During World War 2, influenza was a threat to the health and life of US soldiers in the European theatre. An Influenza Commission was established which created an inactivated virus vaccine, tested in lab animals first and then in soldiers themselves. With positive results not yet published or made available to peer scientists, the vaccine was registered, manufactured, and used with remarkable success. Peace-time procedures were bypassed in war-time. The intentions were altruistic; the science impeccable; the dramatis personae were Jonas Salk and Thomas Francis.

Beneficence and non-maleficence

For a Phase 3 trial study volunteers are selected on the basis of criteria like age (between 18 and 60), health, and with no history of Covid or SARS-CoV-2 infection. If healthy adults can be given the candidate vaccine under coded condition of placebo versus vaccine, is there any additional harm or risk posed to individuals who are priority candidates for protection, once the vaccine is registered? For example, Guillain-Barre Syndrome (GBS) was detected as one case in about 1 lakh population when the influenza vaccine was administered in 1976 (10). However, there is data to show a higher risk of getting GBS due to viral influenza infection than to the vaccine. When the anticipated swine flu epidemic did not materialise in the US in 1976, the increase in GBS cases stood out, but it could not be attributed to an unethical decision: the vaccine had been approved by the USFDA for human use.

Regarding Covid vaccine, a benefit is theoretically present, and if the trial confirms protective efficacy, these out-of-trial vaccinees have already started enjoying the benefit of protection. If the trial concludes that the vaccine is not protective, no harm has been done either, unless there is a side-effect that has not been picked up in Phase 1 or 2 studies. Moreover, during the parallel Phase 3 trial, any unexpected but serious adverse effect would be known immediately and the trial halted until its safety is cleared. Similarly, the emergency use of vaccine must also be halted.

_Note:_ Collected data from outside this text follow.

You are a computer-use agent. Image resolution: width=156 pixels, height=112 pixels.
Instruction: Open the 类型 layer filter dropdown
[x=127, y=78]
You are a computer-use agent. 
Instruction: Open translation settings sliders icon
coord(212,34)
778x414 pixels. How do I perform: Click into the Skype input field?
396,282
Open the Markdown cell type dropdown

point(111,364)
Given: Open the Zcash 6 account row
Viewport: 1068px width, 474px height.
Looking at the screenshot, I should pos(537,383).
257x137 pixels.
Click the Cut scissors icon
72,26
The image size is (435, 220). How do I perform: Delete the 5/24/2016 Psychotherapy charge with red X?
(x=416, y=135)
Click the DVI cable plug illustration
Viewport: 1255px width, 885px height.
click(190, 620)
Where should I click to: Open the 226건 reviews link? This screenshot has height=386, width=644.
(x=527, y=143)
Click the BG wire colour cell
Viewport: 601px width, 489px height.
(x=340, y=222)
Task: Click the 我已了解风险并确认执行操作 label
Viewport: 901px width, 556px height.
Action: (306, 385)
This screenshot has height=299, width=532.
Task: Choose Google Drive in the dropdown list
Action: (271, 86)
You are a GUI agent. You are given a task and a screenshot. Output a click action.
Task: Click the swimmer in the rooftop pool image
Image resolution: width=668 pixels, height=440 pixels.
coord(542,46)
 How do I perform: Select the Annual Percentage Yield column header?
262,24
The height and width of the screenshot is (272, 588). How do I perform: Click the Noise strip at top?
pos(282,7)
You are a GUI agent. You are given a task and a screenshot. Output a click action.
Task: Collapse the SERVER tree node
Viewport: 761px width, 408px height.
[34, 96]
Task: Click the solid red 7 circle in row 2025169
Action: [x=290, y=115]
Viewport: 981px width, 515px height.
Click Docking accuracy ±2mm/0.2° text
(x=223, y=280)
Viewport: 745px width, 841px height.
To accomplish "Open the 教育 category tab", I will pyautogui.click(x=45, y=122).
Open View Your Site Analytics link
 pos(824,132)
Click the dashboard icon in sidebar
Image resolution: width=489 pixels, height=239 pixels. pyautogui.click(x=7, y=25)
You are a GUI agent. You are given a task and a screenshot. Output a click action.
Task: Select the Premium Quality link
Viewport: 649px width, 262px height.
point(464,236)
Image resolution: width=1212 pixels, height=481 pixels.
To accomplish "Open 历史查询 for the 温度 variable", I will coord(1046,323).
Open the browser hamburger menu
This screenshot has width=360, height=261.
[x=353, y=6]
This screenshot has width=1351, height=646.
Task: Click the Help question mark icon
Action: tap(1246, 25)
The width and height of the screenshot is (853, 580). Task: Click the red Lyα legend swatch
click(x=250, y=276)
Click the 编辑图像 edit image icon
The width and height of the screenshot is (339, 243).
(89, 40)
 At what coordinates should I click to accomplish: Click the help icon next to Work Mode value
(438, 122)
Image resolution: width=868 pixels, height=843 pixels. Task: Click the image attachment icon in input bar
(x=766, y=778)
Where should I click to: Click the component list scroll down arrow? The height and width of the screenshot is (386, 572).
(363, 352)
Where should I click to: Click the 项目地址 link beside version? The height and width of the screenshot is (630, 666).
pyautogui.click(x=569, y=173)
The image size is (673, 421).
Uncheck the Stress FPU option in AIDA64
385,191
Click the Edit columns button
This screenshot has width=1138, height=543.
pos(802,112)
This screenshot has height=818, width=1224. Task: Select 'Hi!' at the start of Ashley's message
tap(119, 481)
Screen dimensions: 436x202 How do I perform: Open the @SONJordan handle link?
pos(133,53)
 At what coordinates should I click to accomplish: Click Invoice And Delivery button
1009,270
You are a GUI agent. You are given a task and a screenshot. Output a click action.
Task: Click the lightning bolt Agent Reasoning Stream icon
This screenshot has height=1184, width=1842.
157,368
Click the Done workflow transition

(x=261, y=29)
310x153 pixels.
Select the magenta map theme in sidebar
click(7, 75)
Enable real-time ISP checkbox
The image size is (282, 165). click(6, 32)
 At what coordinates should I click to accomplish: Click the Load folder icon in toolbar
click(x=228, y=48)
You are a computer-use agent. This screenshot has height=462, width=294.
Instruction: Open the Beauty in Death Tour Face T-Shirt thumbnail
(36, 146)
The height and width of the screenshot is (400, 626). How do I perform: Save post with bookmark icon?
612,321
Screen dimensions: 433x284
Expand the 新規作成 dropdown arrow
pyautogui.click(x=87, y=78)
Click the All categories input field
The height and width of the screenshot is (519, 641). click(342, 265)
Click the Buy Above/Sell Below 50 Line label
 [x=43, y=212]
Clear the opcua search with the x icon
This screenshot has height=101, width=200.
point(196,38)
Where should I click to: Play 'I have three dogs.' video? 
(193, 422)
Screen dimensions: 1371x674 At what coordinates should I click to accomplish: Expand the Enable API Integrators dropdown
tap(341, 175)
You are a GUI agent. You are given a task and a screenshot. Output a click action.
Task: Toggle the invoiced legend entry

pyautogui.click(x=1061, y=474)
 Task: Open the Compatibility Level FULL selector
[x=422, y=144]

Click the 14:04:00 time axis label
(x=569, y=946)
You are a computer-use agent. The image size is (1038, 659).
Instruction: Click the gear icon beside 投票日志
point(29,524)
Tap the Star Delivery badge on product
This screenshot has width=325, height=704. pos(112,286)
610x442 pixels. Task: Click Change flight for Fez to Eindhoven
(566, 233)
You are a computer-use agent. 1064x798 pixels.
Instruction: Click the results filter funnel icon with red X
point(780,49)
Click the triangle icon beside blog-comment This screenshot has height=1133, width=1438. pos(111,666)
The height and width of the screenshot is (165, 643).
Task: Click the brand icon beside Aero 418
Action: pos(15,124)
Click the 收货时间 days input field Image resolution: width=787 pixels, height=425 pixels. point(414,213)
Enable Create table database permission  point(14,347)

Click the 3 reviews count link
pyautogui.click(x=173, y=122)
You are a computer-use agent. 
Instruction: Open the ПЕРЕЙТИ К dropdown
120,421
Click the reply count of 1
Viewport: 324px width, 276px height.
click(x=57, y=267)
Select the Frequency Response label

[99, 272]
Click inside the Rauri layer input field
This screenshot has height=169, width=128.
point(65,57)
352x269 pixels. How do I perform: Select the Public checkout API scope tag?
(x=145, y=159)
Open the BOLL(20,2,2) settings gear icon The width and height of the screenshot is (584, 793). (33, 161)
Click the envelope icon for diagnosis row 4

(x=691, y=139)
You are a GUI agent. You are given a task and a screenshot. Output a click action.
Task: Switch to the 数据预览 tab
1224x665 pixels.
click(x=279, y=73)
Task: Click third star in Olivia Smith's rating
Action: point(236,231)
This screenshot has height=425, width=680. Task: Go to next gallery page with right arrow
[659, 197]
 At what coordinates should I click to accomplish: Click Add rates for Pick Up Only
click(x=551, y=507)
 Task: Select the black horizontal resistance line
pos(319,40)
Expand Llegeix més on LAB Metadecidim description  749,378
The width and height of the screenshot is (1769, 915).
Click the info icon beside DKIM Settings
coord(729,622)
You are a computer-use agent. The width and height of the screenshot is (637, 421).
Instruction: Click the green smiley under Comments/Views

When there is reasonable evidence of protection and absence of harm, delaying the use of vaccine for those in urgent need of protection is the “moral dilemma” in our current context. We believe that beneficence and non-maleficence are satisfied in this situation

Do intentions matter? When scientists or vaccine companies take a vaccine candidate forward, and if the disease is endemic, the intention could be a mixture of altruism, scientific satisfaction/credit and/or profit motive. Under those circumstances, vaccine trials are the best option for protection of the public from undue haste to market a product which may have safety or efficacy problems. In the middle of the Covid pandemic, the motive ought to be to offer protection to the vulnerable and to control the epidemic, than to seek financial profit.

Autonomy and justice

Autonomy is ensured by requiring voluntary application, accepting all risks for probable benefit. The principle of justice is satisfied as a high priority of probable protection is offered to the vulnerable population. In summary, we see no ethical impediments in the emergency use of a vaccine that has cleared Phases 1 and 2 and is already in, or ready for, Phase 3 trials. On the contrary, we feel that strict adherence to the rule requiring the completion of Phase 3 trials and vaccine registration, while formally ethical, may actually be contrary to the spirit of ethics, as the lives and health of many could be protected by the principle of emergency use. The Covid case fatality rate (CFR) in India is about 1-2%. We are not aware of any other respiratory transmitted disease, barring measles in under-five children with such high CFR. Therefore there is a strong case for allowing the emergency use of any Covid vaccine that is already in Phase 3 or is ready for Phase 3 trials.